Data to process

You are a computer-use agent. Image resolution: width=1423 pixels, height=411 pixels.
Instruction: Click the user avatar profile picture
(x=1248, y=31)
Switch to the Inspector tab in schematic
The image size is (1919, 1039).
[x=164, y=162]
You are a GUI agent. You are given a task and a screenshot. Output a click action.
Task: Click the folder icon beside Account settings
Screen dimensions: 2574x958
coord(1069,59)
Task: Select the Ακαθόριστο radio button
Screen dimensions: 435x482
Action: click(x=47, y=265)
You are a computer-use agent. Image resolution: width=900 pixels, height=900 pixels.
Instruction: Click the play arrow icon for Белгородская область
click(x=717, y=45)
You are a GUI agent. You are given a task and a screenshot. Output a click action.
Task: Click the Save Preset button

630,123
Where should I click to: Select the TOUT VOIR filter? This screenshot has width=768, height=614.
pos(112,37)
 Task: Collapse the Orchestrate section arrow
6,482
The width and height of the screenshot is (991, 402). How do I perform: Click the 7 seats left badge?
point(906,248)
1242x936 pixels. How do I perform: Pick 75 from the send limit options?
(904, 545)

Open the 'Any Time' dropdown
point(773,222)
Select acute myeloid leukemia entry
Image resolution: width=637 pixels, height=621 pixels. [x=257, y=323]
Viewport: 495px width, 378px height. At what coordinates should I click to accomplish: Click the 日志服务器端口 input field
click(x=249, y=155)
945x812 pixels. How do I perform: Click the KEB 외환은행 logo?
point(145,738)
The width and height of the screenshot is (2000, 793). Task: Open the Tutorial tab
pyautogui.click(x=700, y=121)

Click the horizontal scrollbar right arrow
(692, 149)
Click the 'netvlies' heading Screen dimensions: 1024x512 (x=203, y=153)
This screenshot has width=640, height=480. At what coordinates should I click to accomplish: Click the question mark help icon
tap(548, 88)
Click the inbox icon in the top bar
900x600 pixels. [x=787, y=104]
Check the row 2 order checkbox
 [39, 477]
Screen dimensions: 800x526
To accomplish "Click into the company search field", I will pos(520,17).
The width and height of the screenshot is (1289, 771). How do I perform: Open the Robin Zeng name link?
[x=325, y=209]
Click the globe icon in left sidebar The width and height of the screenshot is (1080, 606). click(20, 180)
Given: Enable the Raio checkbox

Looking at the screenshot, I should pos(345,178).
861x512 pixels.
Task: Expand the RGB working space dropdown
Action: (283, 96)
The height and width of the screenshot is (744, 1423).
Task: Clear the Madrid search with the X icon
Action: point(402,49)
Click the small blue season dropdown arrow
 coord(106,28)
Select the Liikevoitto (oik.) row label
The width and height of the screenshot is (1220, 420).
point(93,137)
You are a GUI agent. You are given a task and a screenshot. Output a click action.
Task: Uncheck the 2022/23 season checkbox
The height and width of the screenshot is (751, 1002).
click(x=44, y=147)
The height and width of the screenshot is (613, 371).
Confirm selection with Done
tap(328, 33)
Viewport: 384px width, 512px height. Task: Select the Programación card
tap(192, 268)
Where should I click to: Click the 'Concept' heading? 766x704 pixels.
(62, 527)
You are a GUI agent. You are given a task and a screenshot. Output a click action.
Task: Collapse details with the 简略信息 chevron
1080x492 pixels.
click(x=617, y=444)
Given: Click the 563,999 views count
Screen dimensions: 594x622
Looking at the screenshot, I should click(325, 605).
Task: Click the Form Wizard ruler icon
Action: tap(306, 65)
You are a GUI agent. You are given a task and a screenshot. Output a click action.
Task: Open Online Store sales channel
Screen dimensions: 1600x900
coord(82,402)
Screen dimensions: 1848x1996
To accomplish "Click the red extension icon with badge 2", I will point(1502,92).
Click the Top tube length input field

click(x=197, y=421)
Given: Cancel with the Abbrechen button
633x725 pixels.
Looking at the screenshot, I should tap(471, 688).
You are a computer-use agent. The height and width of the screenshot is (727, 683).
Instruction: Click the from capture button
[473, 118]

Problem details
Every record listed above should be reproduced exactly.

Reply
You are a computer-use agent. Image resolution: width=1423 pixels, height=411 pixels.
Instruction: Click the user avatar profile picture
(x=1248, y=31)
Switch to the Inspector tab in schematic
The image size is (1919, 1039).
[x=164, y=162]
You are a GUI agent. You are given a task and a screenshot. Output a click action.
Task: Click the folder icon beside Account settings
Screen dimensions: 2574x958
coord(1069,59)
Task: Select the Ακαθόριστο radio button
Screen dimensions: 435x482
Action: click(x=47, y=265)
You are a computer-use agent. Image resolution: width=900 pixels, height=900 pixels.
Instruction: Click the play arrow icon for Белгородская область
click(x=717, y=45)
You are a GUI agent. You are given a task and a screenshot. Output a click action.
Task: Click the Save Preset button

630,123
Where should I click to: Select the TOUT VOIR filter? This screenshot has width=768, height=614.
pos(112,37)
 Task: Collapse the Orchestrate section arrow
6,482
The width and height of the screenshot is (991, 402). How do I perform: Click the 7 seats left badge?
point(906,248)
1242x936 pixels. How do I perform: Pick 75 from the send limit options?
(904, 545)

Open the 'Any Time' dropdown
point(773,222)
Select acute myeloid leukemia entry
Image resolution: width=637 pixels, height=621 pixels. [x=257, y=323]
Viewport: 495px width, 378px height. At what coordinates should I click to accomplish: Click the 日志服务器端口 input field
click(x=249, y=155)
945x812 pixels. How do I perform: Click the KEB 외환은행 logo?
point(145,738)
The width and height of the screenshot is (2000, 793). Task: Open the Tutorial tab
pyautogui.click(x=700, y=121)

Click the horizontal scrollbar right arrow
(692, 149)
Click the 'netvlies' heading Screen dimensions: 1024x512 (x=203, y=153)
This screenshot has width=640, height=480. At what coordinates should I click to accomplish: Click the question mark help icon
tap(548, 88)
Click the inbox icon in the top bar
900x600 pixels. [x=787, y=104]
Check the row 2 order checkbox
 [39, 477]
Screen dimensions: 800x526
To accomplish "Click into the company search field", I will pos(520,17).
The width and height of the screenshot is (1289, 771). How do I perform: Open the Robin Zeng name link?
[x=325, y=209]
Click the globe icon in left sidebar The width and height of the screenshot is (1080, 606). click(20, 180)
Given: Enable the Raio checkbox

Looking at the screenshot, I should pos(345,178).
861x512 pixels.
Task: Expand the RGB working space dropdown
Action: (283, 96)
The height and width of the screenshot is (744, 1423).
Task: Clear the Madrid search with the X icon
Action: point(402,49)
Click the small blue season dropdown arrow
 coord(106,28)
Select the Liikevoitto (oik.) row label
The width and height of the screenshot is (1220, 420).
point(93,137)
You are a GUI agent. You are given a task and a screenshot. Output a click action.
Task: Uncheck the 2022/23 season checkbox
The height and width of the screenshot is (751, 1002).
click(x=44, y=147)
The height and width of the screenshot is (613, 371).
Confirm selection with Done
tap(328, 33)
Viewport: 384px width, 512px height. Task: Select the Programación card
tap(192, 268)
Where should I click to: Click the 'Concept' heading? 766x704 pixels.
(62, 527)
You are a GUI agent. You are given a task and a screenshot. Output a click action.
Task: Collapse details with the 简略信息 chevron
1080x492 pixels.
click(x=617, y=444)
Given: Click the 563,999 views count
Screen dimensions: 594x622
Looking at the screenshot, I should click(325, 605).
Task: Click the Form Wizard ruler icon
Action: tap(306, 65)
You are a GUI agent. You are given a task and a screenshot. Output a click action.
Task: Open Online Store sales channel
Screen dimensions: 1600x900
coord(82,402)
Screen dimensions: 1848x1996
To accomplish "Click the red extension icon with badge 2", I will point(1502,92).
Click the Top tube length input field

click(x=197, y=421)
Given: Cancel with the Abbrechen button
633x725 pixels.
Looking at the screenshot, I should tap(471, 688).
You are a computer-use agent. The height and width of the screenshot is (727, 683).
Instruction: Click the from capture button
[473, 118]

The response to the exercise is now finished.